BP's Hayward: Growing economies demanding more energy
BP PLC Chief Executive Officer Tony Hayward says more money needs to be spent on exploration and development if the world is to meet increasing demand for energy.
PORT OF SPAIN, Nov. 25 -- BP PLC Chief Executive Officer Tony Hayward says more money needs to be spent on exploration and development if the world is to meet increasing demand for energy.
Speaking at a news conference in Trinidad, Hayward said BP was projecting that by 2030 the world will need at least 45% more energy than it consumes now.
Hayward said this increase demand will be driven mainly by the world’s emerging economies.
“Hundreds of millions of people, driven mainly by India’s and China’s development, are making the journey from a rural to an urban way of life, and that journey brings with it an explosion in demand for energy,” Hayward said.
To meet this increase in demand, BP projects it will require an investment of $25-30 trillion, or and average of “more than $1 trillion/year for the next 20 years.”
Hayward said is not happening at the moment because the world economic crisis has led to a reduction in companies’ ability to invest in exploration.
Hayward said to face the challenges of energy security and climate change there will also be a need for a more diverse energy mix.
“What has become very clear is that there are no magic bullets, nor is there going to be a ‘one-size fits all’ solution: each country will have to define its own pathway, based on its natural competitive advantage,” he said.
Focus on gas
Hayward said natural gas is becoming increasingly important in dealing with the energy and environmental challenges facing the world and as the developing economies continue to expand, demand for power is set to grow exponentially.
“We believe the best way of meeting this demand growth, while lowering carbon emissions, is through a switch from coal to gas.”
Renewable energy will eventually be important but it will take several decades to become a significant part of the power generation mix. Very long lead times apply to nuclear power as well.

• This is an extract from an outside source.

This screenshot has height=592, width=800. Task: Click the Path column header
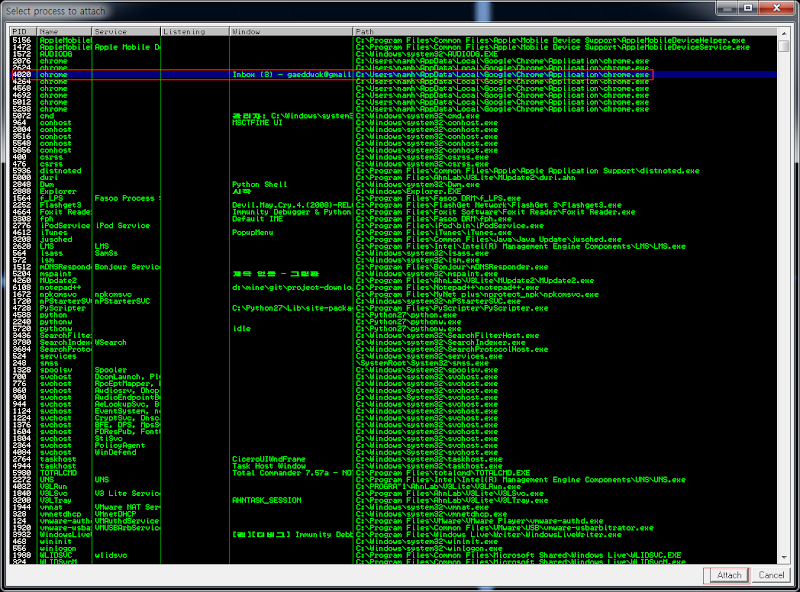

“In the short term, the main choice for expanding generation capacity is between coal and gas. And until clean coal technology has been developed for use at scale—which is still some ways off—gas should be the clear choice,” he said.
Hayward added, “[Gas] generates half the carbon emissions of coal. It is abundantly available—even more so than we thought just a few years ago thanks to the unlocking of significant reserves of unconventional gas in North America. And as LNG it is traded in increasingly open markets around the world.”
A fundamental part of the world’s energy future, Hayward argued, must be gas. After all, he said, it is the fuel that offers the greatest potential to provide the largest carbon reductions—at the lowest cost—and all that by using technology that’s available today.
Hayward admitted though that clean coal technology will have to be improved and coal will return as part of the sustainable energy mix.